SUMMARY: Can anyone help me ?!? PANIC ?!?

From: Marcelo Fiuza <marcelo.fiuza_at_intelig.net.br>
Date: Tue, 09 Jan 2001 10:01:59 -0300

Thanks Joe Fletcher, Mark Myszkowski, Jim Lola, Nikola Milutinovic, Whitney
Latta, Dr. <mailto:Thomas.Blinn_at_Compaq.com> Thomas.Blinn and
<mailto:alan_at_nabeth.cxo.dec.com> alan.
 
 
-----Original Message-----

Hi Friends,

        I Had a problem that restarted my Alpha/Tru64 4.0F. This is the
output from the UERF command. Does anyone knows what happened ?!? Can anyone
help me ?!? I can send more info, I just donīt know what info ...


Thanks for the help ...



********************************* ENTRY 115.
*********************************

----- EVENT INFORMATION -----

EVENT CLASS ERROR EVENT
OS EVENT TYPE 302. PANIC
SEQUENCE NUMBER 1433.
OPERATING SYSTEM DEC OSF/1
OCCURRED/LOGGED ON Mon Jan 8 13:07:22 2001
OCCURRED ON SYSTEM bep4sp
SYSTEM ID x00080022
SYSTYPE x00000000
PROCESSOR COUNT 4.
PROCESSOR WHO LOGGED x00000001
MESSAGE panic (cpu 1): simple_lock: time
limit
                                         _exceeded

********************************* ENTRY 116.
*********************************

----- EVENT INFORMATION -----

EVENT CLASS ERROR EVENT
OS EVENT TYPE 110. MACHINE STATE
SEQUENCE NUMBER 0.
OPERATING SYSTEM DEC OSF/1
OCCURRED/LOGGED ON Mon Jan 8 13:13:23 2001
OCCURRED ON SYSTEM bep4sp
SYSTEM ID x00080022
SYSTYPE x00000000
SYSTEM STATE x0003 CONFIGURATION

********************************* ENTRY 117.
*********************************

----- EVENT INFORMATION -----

EVENT CLASS OPERATIONAL EVENT
OS EVENT TYPE 300. SYSTEM STARTUP
.
.
.

 
----------------------------------------------------------------------------
----------------------------------------------------Hi,

Had the same thing myself te other day.

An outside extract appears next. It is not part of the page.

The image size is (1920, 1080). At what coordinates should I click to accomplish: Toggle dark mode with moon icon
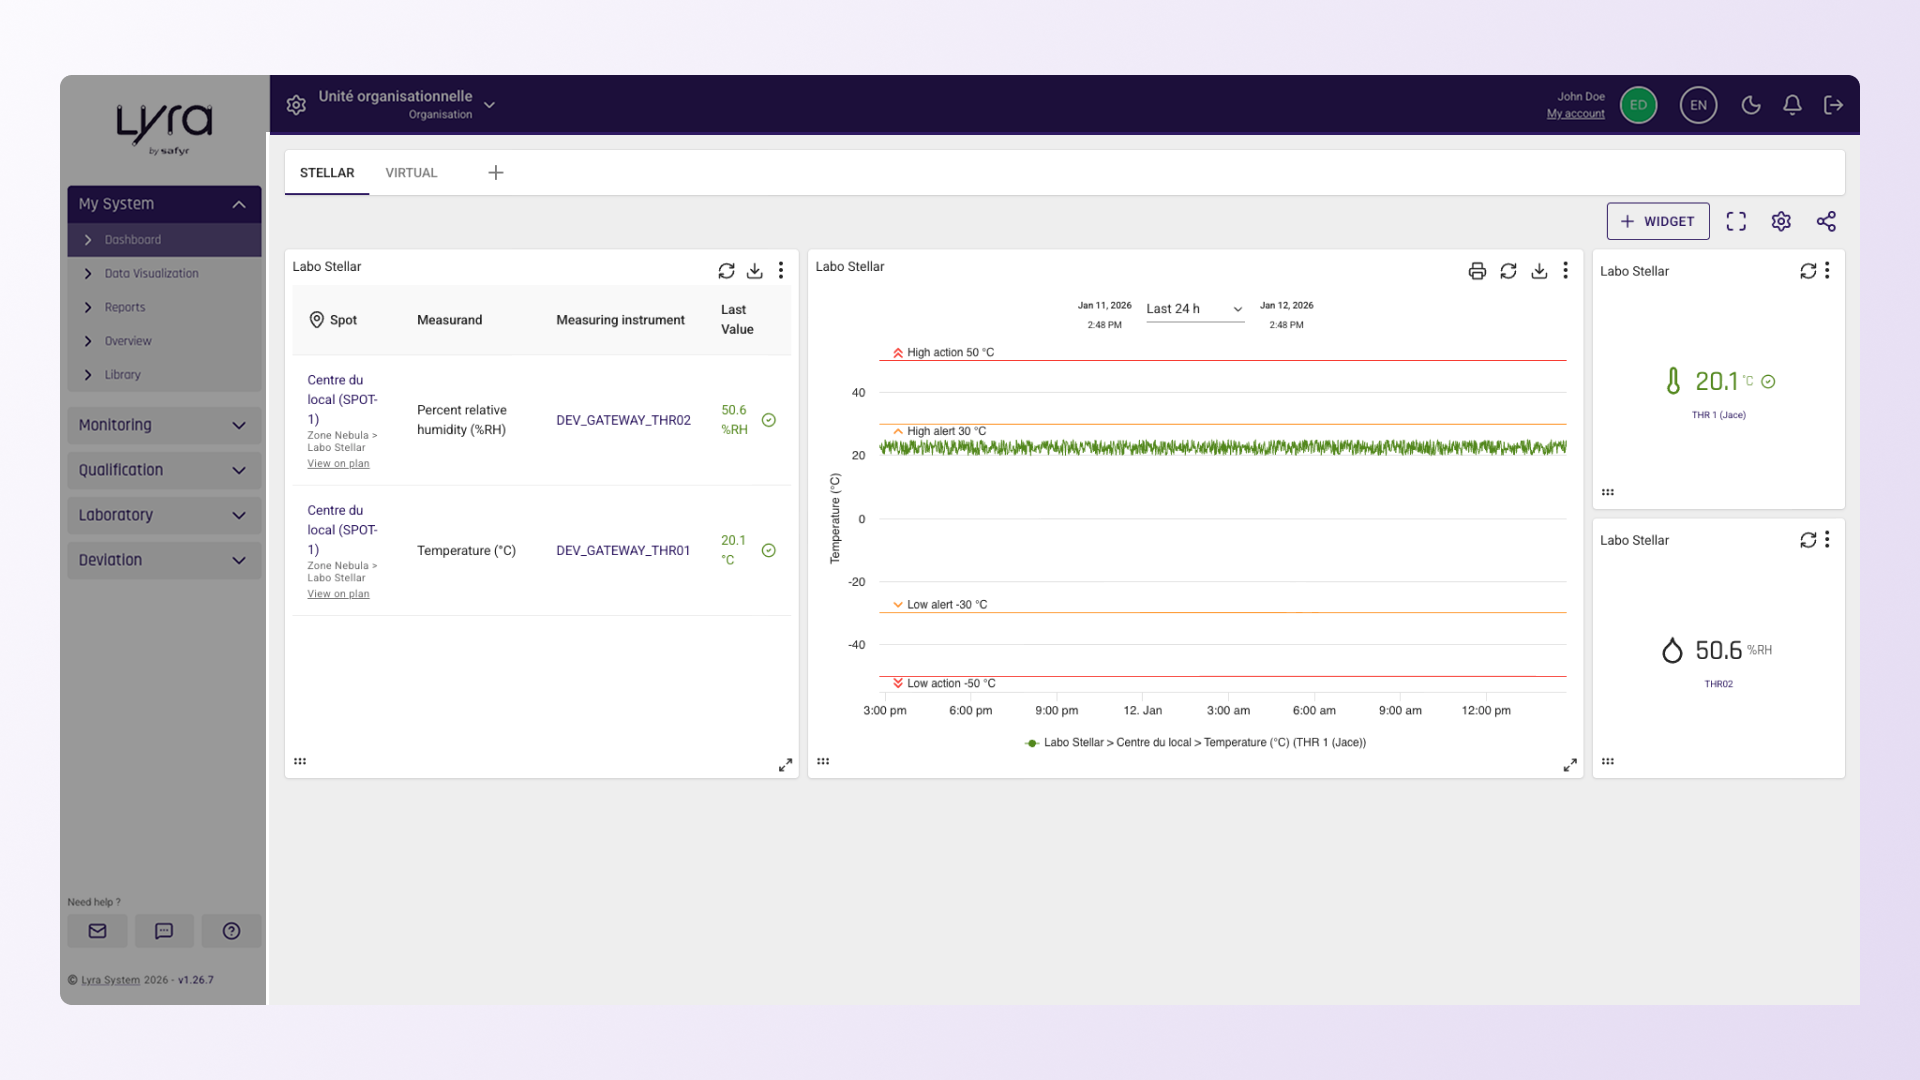[1751, 105]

Not sure of the cause but maybe

you can help me narrow it down. Is your machine a multi processor box? YES

Does it have any NFS2 mounted file systems (eg stuff served from linux)? NO


Were you running a compute-intensive parallel task when it crashed? YES

Joe

 
----------------------------------------------------------------------------
----------------------------------------------------Are you running with the
latest version of the Patches for 4.0F? If not, if I were you and would
download them then search for the string "simple_lock" in the
descriptions/README for the patches. If you are running w/ the latest Patch
Kit, then you should contact Compaq Support.

The patches can be located at :


 <http://ftp1.support.compaq.com/public/unix/v4.0f/>
http://ftp1.support.compaq.com/public/unix/v4.0f/


Good luck.


Jim

 
----------------------------------------------------------------------------
----------------------------------------------------

Have you patched your system? This kind of bug has beem seen in patch

information.

Nix.

 
----------------------------------------------------------------------------
----------------------------------------------------Good Day,

The panic "simple_lock: time limit exceeded" indicates one of the cpus

tried to acquire a spin lock that was being held by another cpu. The one

that is trying to acquire the spinlock will wait 15 seconds before it

determines there is a fatal problem and calls panic() to crash the

system.

Typically, this requires an in-depth analysis of the crash files to

isolate the problem; however, you may get an idea as to what area of

code was involved by looking at the crash-data file in /var/adm/crash

directory. In this directory you will find three files that together

form the set of "crash dump files". The three files in each set have the

same number appended to them. In the crash-data file, you will find a

stack trace that will reveal what function calls were being made that

resulted in this crash. If you edit that file, search for the string

"tset machine_slot[paniccpu].cpu_panic_thread:"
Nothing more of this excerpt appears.